It works on Supercard MiniSD - Trim, Restart, DMA, High Access Patch. A bit confusing, but easy to pick up. It's just too bad I never learned how to play the guitar.


----------



## natkoden (Dec 24, 2006)

Ok, im buying a supercard lite to play this game xD

Really...


----------



## betaboy (Dec 24, 2006)

The black apple's cool.

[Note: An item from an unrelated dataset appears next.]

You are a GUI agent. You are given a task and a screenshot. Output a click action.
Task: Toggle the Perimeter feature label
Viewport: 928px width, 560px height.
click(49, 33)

Anyone found a downloadable desktop?


----------



## Hooya (Dec 24, 2006)

QUOTE(natkoden @ Dec 23 2006 said:


> Ok, im buying a supercard lite to play this game xD
> 
> Really...



Wouldn't it be cheaper to buy the game?  Or buy an EZ Flash V if you really want a new flashcart, I bet this would work in that in clean mode.


----------



## Verocity (Dec 24, 2006)

I've tried it as posted earlier it doesn't work. Read the whole topic.

-EZ4 deluxe user.


----------



## natkoden (Dec 24, 2006)

It works with slot-1 solutions?


----------



## Hooya (Dec 24, 2006)

QUOTE(Verocity @ Dec 23 2006 said:


> I've tried it as posted earlier it doesn't work. Read the whole topic.
> 
> -EZ4 deluxe user.



You have an EZ flash V too?   That's 5, not 4.  I read the topic.  I'm the only one with my revision that posted (I don't have the Deluxe, nor do I have the old Fat version, I have the original Lite).

@natkoden:  Someone posted that it works with AceKard.


----------



## Noly (Dec 24, 2006)

its working on the DS-X.. 

however,  the right side of the touchscreen is cut off a bit.


----------



## Verocity (Dec 24, 2006)

QUOTE(Hooya @ Dec 23 2006 said:


> QUOTE(Verocity @ Dec 23 2006 said:
> 
> 
> > I've tried it as posted earlier it doesn't work. Read the whole topic.
> ...



woops sorry bud, I got my roman numerals and stuff mixed up, flash V as in slot 1..sorry


----------



## Verocity (Dec 24, 2006)

Currently working on flash carts

*Supercard series* "Yes, and it works... " -Tanas 

*Acekard* "It works on the Supercard series and Acekard. It does't work on M3 series and EZ4.... " -saerogy 

*EWIN2* "WORKING on EWIN2 Trim Rom, Boot with Y " -cabby3


----------



## Noly (Dec 24, 2006)

QUOTE(Verocity @ Dec 23 2006 said:


> Currently working on flash carts
> 
> *Supercard series* "Yes, and it works... " -Tanas
> 
> ...



and the ds-x!


----------



## CatScam (Dec 24, 2006)

No idea if there is a game to this but just jamming on the Guitar part Rocks!
Very well laid out, or as good as can be expected for playing cords on a joy-pad.  
The string is even touch sensitive, strum lightly & get a mellow sound or strum 
hard for a loud rocking sound. If you don’t have an amp just unplug your PC 
speakers mini jack & pop it in your DS, works just as well if not better.


----------



## monkeymachine (Dec 24, 2006)

Hmm getting white screens on the DSLink, might have to steal my bro's SCSD for this one in the meantime..


----------



## Kaphis (Dec 24, 2006)

I wanna find out how to make this better!! its so good right now...but I am missing a lot bceause I don't undertand the jap >


----------



## kawlex (Dec 24, 2006)

Works fine with my DS-X

Its ok, but I expected sth different from that game.


----------



## SYN7HOR (Dec 24, 2006)

Damn, I was REALLY looking forward to this. I wanna hook it up to my pedals and see how it sounds...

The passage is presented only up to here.